**Exercise**
Retype the records exactly, starting with the line that contains "This screenshot has height=919, width=762." and continuing through the last line of the records. Leave the pictures out of your copy.
[start of Source data]
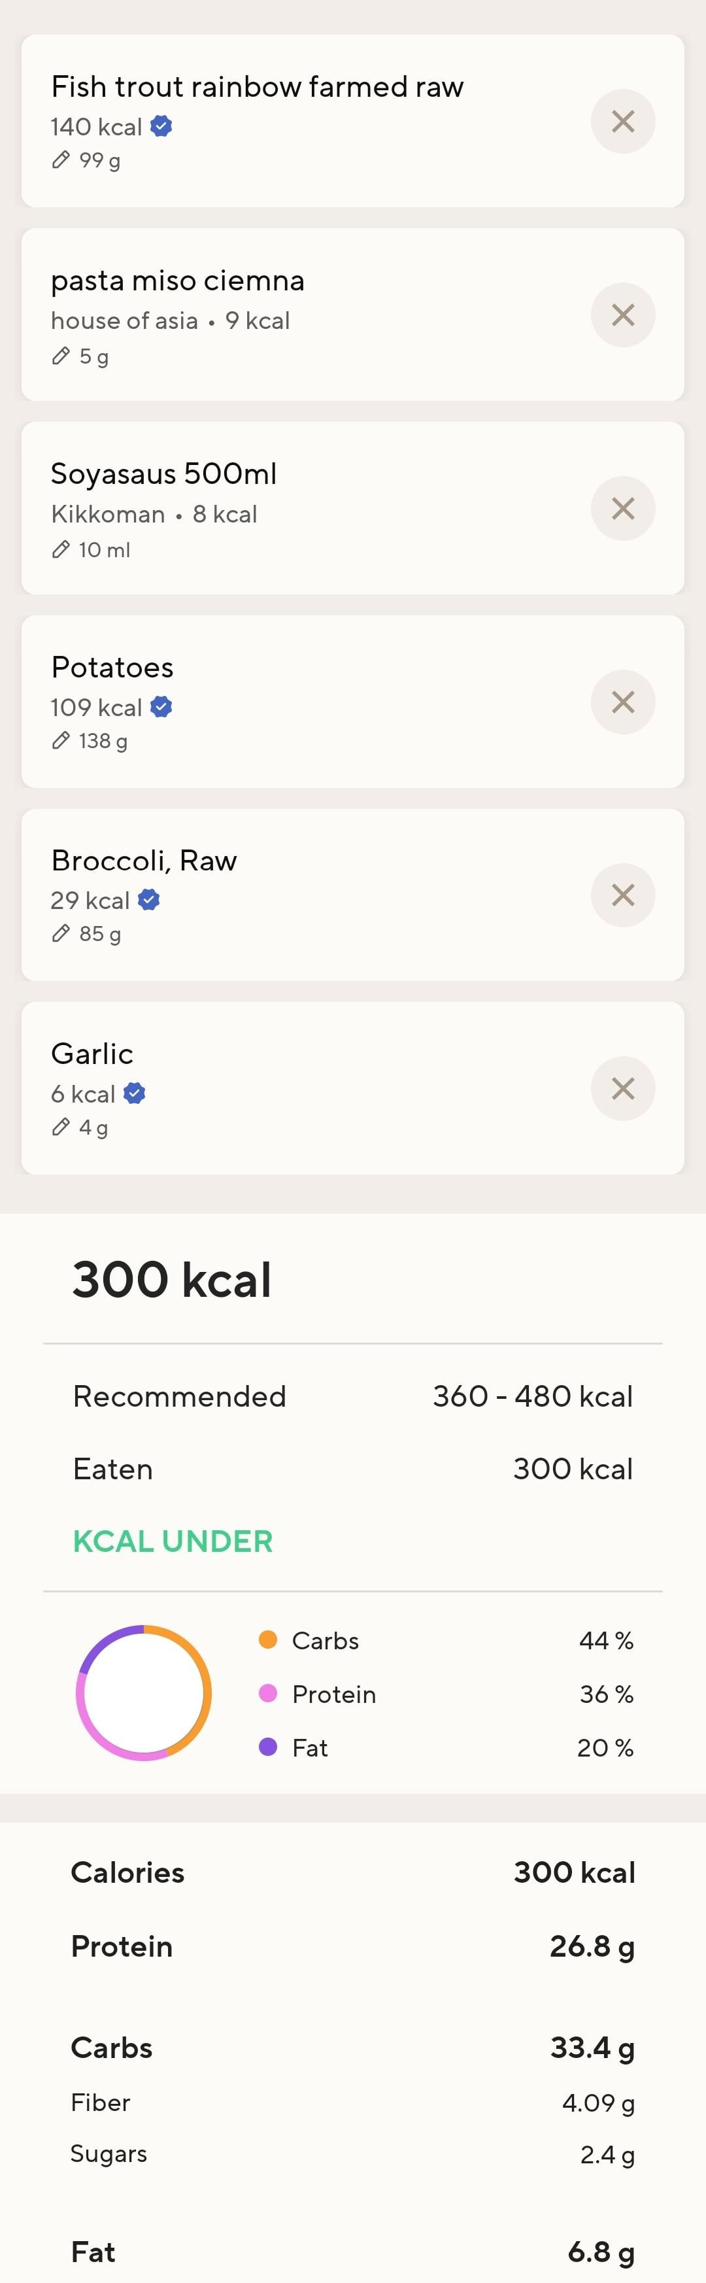706x2283 pixels.
Task: Tap pencil icon beside 5 g miso
Action: click(60, 356)
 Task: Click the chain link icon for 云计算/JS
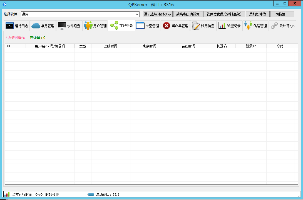click(x=274, y=26)
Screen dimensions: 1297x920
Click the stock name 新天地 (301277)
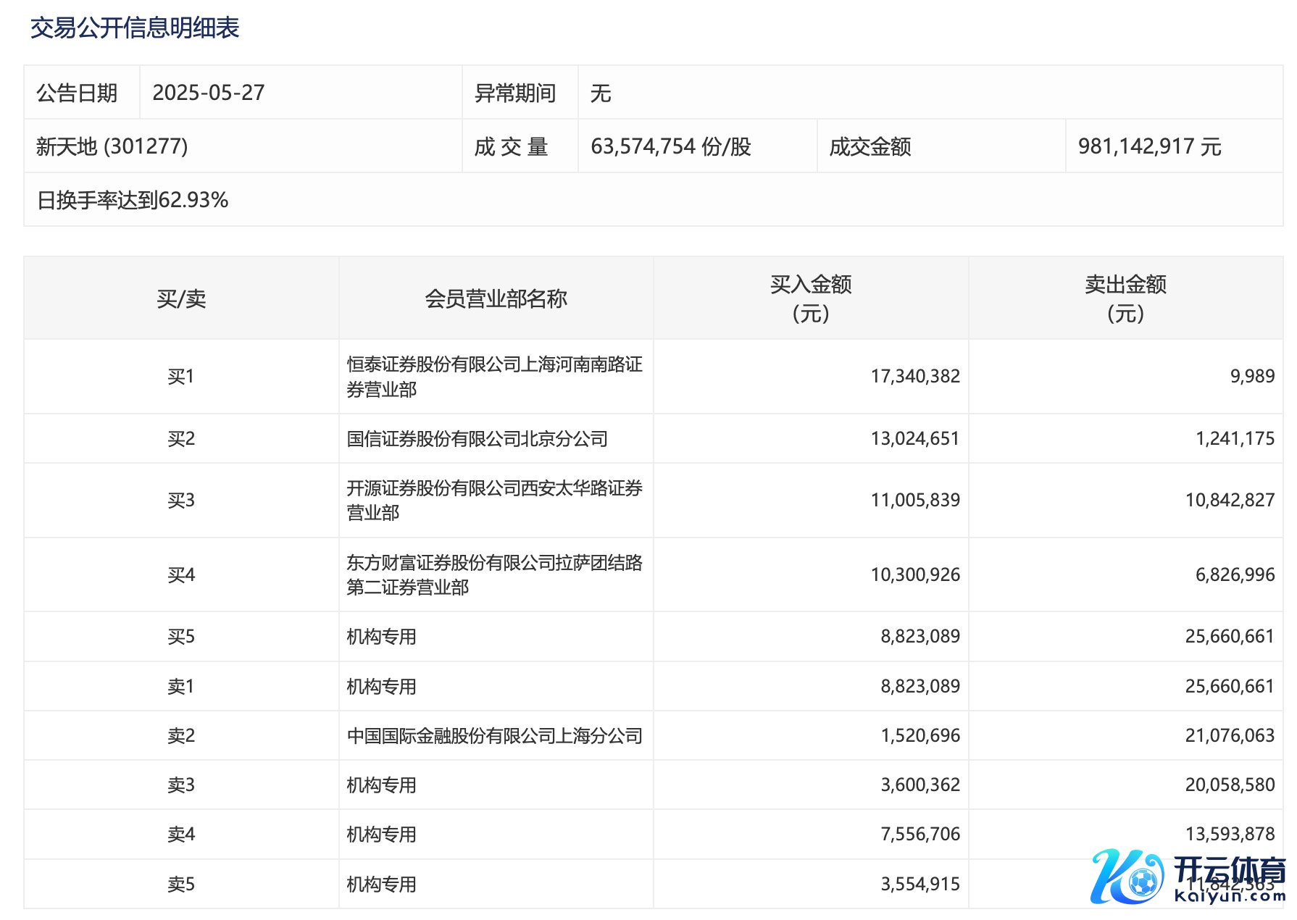112,146
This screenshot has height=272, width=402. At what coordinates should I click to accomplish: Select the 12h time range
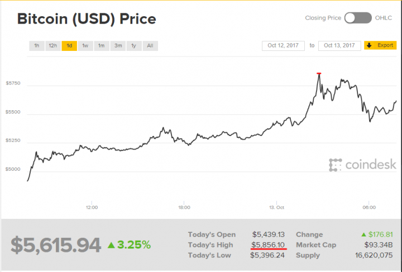52,45
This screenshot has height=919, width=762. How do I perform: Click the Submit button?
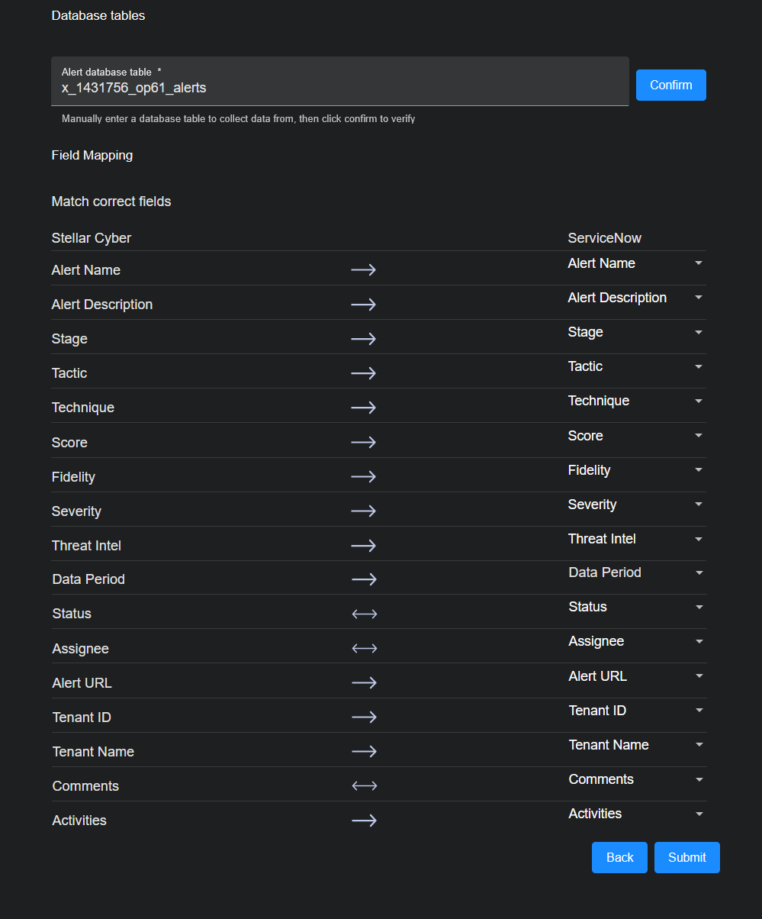coord(686,857)
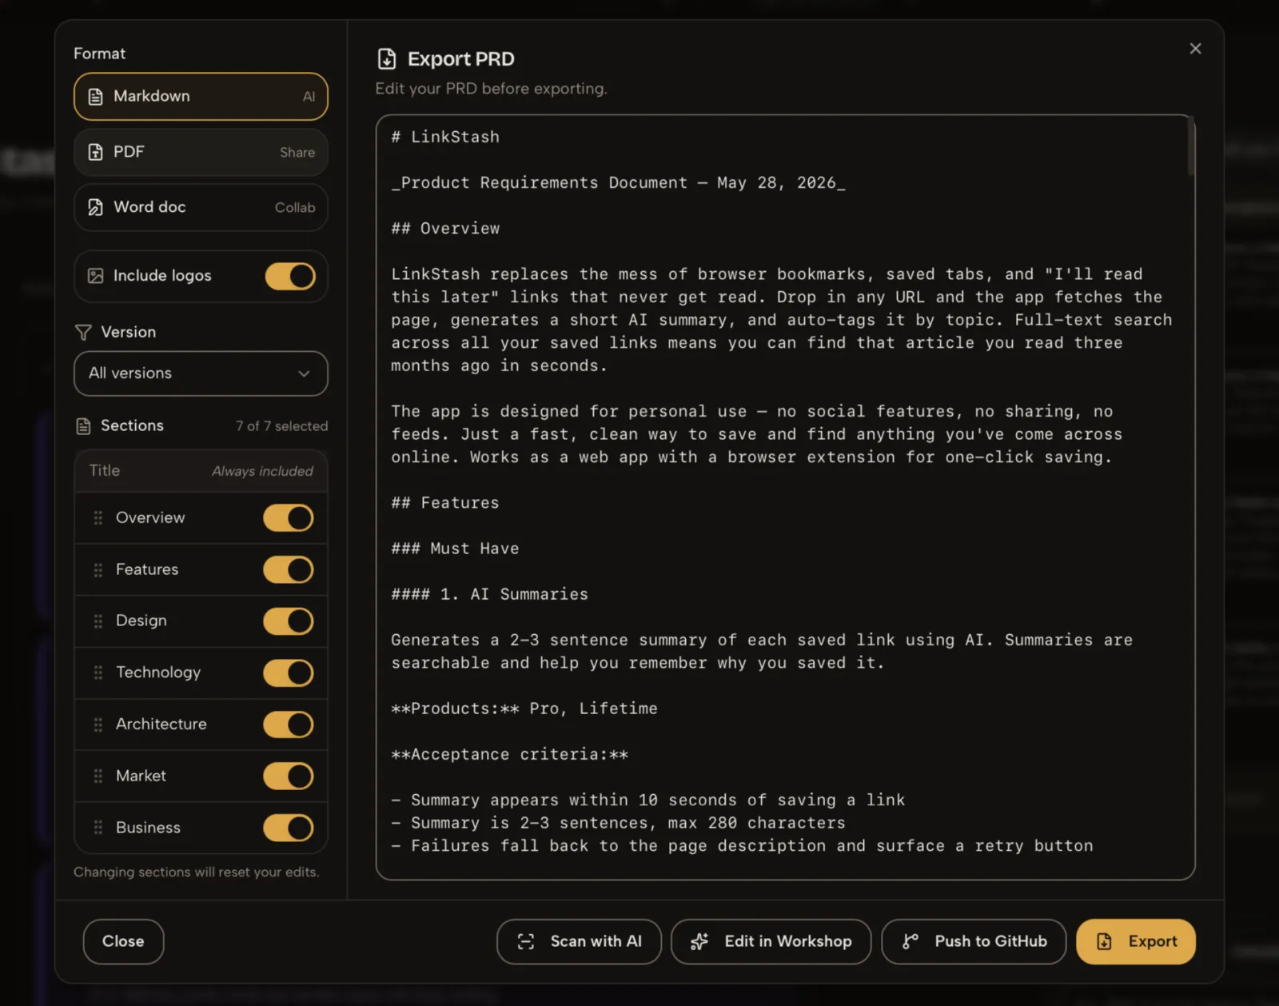
Task: Open the All versions dropdown
Action: tap(201, 373)
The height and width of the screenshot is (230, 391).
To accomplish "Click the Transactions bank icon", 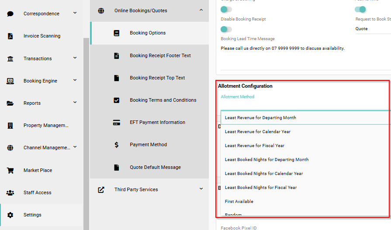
[end of Source data]
**Answer**
This screenshot has height=919, width=762. How do I perform: Click the Submit button?
coord(686,857)
Task: Open the All versions dropdown
Action: tap(201, 373)
The height and width of the screenshot is (230, 391).
To accomplish "Click the Transactions bank icon", 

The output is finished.